ASSIGNMENT: Rewrite everything in the text from "My doctor told" down to "firstborn and cried.", with "sports bra" changed to "compression bra" throughout.

TEXT:
My doctor told me my milk would come in and the best thing to do would be to wear a restrictive sports bra for as many days as it took for the milk to disappear. I showered in my sports bra, I looked down at my swollen belly and the emptiness that it meant and I curled into a ball and cried. I cried and cried and cried. I made it into my bed and stayed there. I hugged my firstborn and cried.

Two days later, I went to get out of bed and couldn’t walk. I had somehow ended up with a blood clot and was now back at the hospital. My emergency doctor was so pregnant she was about to pop. I was so broken. I never wanted the feeling of the kick, kick, kick to disappear. That old familiar feeling of fear crept back in as now my own health was at risk.

Something had happened, though, and all I could think about was getting pregnant again. It is complicated and I understand it a bit better now, but I wanted to be pregnant again immediately.

DATA BELOW:
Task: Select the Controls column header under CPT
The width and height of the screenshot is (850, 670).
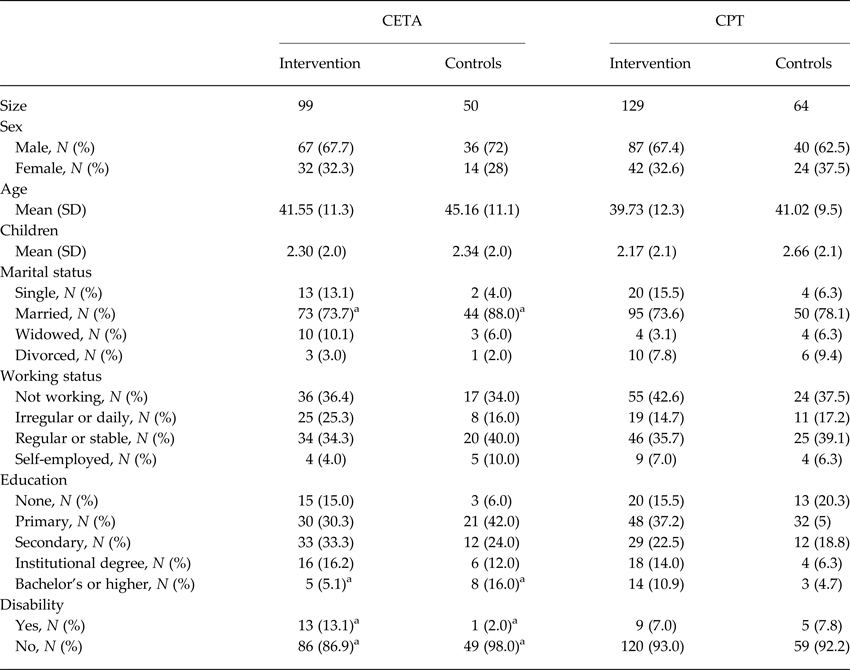Action: coord(803,63)
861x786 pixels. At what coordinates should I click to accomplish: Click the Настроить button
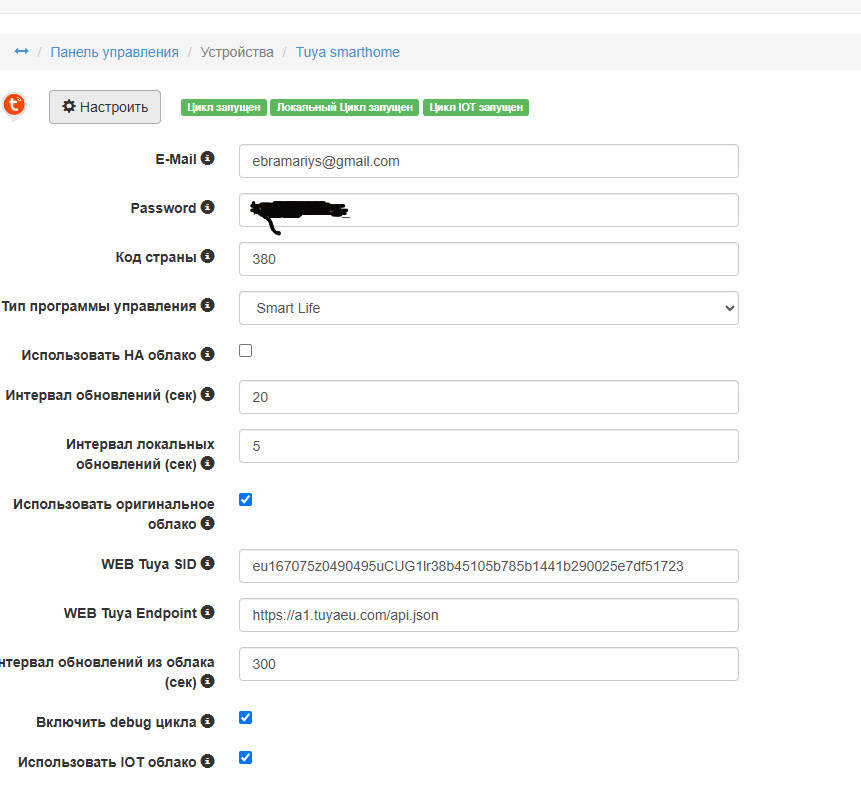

SOLUTION:
My doctor told me my milk would come in and the best thing to do would be to wear a restrictive compression bra for as many days as it took for the milk to disappear. I showered in my compression bra, I looked down at my swollen belly and the emptiness that it meant and I curled into a ball and cried. I cried and cried and cried. I made it into my bed and stayed there. I hugged my firstborn and cried.